É com base nessas premissas que Trump lucra nas relações que mantém com Lula e Flávio Bolsonaro. Ao dialogar com o presidente brasileiro, o líder dos EUA tenta manter sob influência norte-americana a nação que pode desequilibrar as guerras em curso e as que serão iniciadas nos próximos anos.

Foi assim com Franklin Roosevelt e Getúlio Vargas (ídolo do petista) na Segunda Guerra Mundial. Sem o Brasil — que apoiou os aliados com bases militares, commodities e vidas de seus cidadãos — a vitória sobre os fascistas italianos e nazistas alemães teria sido mais difícil, se não impossível.

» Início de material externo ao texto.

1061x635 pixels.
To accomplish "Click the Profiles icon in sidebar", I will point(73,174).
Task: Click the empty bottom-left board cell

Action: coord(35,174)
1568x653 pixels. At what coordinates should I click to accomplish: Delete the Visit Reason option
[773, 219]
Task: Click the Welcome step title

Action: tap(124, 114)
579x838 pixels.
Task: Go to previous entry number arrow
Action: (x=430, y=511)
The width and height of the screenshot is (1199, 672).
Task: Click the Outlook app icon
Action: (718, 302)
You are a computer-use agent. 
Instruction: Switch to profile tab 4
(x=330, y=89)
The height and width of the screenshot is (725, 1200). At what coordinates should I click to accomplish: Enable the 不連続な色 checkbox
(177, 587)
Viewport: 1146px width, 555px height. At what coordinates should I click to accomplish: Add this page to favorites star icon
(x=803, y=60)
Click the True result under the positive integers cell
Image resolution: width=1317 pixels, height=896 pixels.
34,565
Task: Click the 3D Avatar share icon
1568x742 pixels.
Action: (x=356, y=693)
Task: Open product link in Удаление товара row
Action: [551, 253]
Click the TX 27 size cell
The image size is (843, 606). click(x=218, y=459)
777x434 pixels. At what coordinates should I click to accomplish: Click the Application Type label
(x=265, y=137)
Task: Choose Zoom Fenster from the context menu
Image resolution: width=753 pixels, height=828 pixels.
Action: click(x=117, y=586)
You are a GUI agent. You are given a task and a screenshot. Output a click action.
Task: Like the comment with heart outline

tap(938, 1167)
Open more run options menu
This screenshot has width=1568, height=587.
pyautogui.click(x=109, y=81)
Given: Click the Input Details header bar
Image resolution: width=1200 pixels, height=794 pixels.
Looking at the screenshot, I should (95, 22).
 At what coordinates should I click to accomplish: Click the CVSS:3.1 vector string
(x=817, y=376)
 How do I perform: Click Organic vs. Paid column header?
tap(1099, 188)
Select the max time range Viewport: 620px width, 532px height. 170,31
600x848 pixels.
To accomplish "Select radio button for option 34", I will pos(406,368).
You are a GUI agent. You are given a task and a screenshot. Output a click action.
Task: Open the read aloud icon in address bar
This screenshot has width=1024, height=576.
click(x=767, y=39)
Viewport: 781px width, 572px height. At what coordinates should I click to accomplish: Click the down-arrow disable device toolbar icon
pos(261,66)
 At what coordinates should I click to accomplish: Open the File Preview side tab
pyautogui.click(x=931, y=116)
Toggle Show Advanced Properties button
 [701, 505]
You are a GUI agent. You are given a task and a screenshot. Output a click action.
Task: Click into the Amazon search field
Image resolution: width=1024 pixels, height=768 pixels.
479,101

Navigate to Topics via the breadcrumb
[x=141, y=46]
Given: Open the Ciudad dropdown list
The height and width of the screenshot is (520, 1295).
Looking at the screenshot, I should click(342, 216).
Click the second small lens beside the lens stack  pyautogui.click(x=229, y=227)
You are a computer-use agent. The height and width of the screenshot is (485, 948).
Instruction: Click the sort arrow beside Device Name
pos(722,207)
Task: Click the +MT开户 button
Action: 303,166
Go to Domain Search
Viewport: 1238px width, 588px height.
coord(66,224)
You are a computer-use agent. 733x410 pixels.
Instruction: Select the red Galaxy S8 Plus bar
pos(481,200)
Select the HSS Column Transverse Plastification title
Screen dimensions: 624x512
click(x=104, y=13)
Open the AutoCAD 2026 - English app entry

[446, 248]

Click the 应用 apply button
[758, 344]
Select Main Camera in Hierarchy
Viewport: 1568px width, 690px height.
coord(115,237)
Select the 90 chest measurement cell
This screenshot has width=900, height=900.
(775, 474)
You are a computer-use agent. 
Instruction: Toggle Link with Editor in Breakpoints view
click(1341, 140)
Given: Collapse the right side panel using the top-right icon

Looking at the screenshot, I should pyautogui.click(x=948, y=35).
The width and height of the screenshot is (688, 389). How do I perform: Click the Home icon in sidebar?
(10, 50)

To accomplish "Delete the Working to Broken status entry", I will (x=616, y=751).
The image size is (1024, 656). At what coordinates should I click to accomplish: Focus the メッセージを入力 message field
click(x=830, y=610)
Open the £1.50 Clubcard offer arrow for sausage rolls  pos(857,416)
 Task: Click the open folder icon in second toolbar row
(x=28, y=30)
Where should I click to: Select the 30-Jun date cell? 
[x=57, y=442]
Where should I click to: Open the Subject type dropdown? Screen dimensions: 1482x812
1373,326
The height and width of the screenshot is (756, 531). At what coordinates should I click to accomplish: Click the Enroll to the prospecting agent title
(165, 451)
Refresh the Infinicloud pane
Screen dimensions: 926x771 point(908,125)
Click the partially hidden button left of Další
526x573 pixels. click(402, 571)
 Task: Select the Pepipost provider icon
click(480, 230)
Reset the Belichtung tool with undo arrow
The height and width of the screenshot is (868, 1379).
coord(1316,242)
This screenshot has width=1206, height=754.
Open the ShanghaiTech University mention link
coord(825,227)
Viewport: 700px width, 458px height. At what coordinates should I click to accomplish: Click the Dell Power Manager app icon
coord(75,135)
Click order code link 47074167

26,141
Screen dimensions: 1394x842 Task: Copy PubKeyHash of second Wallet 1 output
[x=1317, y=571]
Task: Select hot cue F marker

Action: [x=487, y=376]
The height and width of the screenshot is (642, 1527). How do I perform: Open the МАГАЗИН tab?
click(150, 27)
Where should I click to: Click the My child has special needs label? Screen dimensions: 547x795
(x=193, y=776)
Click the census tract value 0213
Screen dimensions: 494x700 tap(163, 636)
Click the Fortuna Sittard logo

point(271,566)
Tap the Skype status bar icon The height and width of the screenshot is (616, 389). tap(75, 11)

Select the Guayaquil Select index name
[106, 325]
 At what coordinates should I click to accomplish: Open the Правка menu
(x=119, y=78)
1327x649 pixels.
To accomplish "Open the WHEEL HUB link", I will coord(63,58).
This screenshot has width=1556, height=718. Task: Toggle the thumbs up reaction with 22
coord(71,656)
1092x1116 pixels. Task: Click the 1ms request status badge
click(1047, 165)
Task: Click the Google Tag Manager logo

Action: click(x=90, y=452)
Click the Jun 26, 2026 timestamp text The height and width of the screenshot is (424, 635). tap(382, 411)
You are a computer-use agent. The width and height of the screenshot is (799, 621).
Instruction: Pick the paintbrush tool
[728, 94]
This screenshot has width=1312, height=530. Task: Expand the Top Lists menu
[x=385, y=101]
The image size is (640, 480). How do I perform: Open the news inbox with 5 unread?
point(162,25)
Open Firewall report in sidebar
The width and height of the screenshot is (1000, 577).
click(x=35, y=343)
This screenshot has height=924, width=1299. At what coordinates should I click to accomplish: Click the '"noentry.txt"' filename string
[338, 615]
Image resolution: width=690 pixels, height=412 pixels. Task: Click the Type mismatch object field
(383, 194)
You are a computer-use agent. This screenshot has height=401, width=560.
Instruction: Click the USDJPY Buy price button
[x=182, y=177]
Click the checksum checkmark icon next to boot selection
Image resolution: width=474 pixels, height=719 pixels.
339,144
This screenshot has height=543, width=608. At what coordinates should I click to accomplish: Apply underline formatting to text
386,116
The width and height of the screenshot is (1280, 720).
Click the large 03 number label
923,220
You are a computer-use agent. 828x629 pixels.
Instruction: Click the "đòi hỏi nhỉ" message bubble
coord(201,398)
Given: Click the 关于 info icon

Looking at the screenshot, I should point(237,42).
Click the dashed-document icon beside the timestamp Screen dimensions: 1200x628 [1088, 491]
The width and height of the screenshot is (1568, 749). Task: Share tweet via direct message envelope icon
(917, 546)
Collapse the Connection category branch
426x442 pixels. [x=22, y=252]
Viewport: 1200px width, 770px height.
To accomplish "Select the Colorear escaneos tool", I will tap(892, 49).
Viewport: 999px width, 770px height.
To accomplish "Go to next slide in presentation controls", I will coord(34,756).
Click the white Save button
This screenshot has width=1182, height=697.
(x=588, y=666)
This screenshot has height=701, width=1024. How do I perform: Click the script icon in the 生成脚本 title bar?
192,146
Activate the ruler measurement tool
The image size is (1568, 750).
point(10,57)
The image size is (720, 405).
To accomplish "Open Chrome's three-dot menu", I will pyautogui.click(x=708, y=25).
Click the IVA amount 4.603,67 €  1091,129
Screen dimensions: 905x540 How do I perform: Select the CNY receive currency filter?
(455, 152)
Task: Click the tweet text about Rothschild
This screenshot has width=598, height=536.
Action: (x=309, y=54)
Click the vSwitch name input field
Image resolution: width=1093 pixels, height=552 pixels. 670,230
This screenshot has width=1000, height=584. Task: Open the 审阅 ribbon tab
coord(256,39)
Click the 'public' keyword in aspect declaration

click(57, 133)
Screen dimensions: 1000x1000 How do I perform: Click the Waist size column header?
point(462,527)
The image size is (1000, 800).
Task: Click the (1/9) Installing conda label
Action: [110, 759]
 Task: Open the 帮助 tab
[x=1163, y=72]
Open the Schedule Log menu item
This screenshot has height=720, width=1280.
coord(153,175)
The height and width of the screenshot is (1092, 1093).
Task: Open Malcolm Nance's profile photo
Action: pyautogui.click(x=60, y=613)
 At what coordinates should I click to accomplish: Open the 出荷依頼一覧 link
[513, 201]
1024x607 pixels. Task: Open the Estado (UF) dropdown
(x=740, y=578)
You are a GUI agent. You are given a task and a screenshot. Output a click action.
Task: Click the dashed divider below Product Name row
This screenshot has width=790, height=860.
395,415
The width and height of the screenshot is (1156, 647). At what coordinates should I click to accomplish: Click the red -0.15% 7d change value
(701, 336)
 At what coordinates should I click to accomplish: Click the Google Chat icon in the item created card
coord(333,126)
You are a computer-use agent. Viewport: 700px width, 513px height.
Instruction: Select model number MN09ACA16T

No futuro, as terras raras brasileiras e o agronegócio nacional serão essenciais para as nações aliadas do Brasil. Para além das questões de guerra, o Brasil também é um mercado atraente para qualquer investidor, mesmo sendo uma bagunça tributária, institucional e social. É por isso que Trump fica com um pé na canoa lulista e com o outro na de Flávio Bolsonaro.

Ao agradar o filho mais velho de Jair Bolsonaro, Trump não só mantém boas relações com um candidato aparentemente competitivo à Presidência do Brasil, mas também agita sua militância de extrema-direita nos EUA, que vê nas terras brasileiras um quintal muito mais abundante do que o México, por exemplo.

Essa visão também agrada a Extrema-Direita brasileira. Entreguista em sua gênese, esse grupo diz defender o nacionalismo brasileiro com uma bandeira dos EUA amarrada no pescoço e pede que Trump salve o Brasil de um inimigo imaginário comunista num mundo em que até a China se tornou uma economia de mercado.

Com esse jogo duplo, Trump tenta impor tarifas desmedidas e sem base factual sobre o Brasil e classifica o PCC e o Comando Vermelho como organizações terroristas pensando nas eleições de meio de mandato que se avizinham nos EUA e podem retirar do presidente dos EUA o controle sobre o Legislativo.

A certeza da vitória de Trump virá das urnas em novembro. Se os Republicanos — que se tornaram reféns de Trump por sua própria incompetência — mantiverem a maioria legislativa, o presidente dos EUA fará o que quer, quando quer e como quer. Caso contrário, o líder norte-americano viverá dois anos de crise, respondendo a processos de impeachment e sangrando até a eleição presidencial de 2028.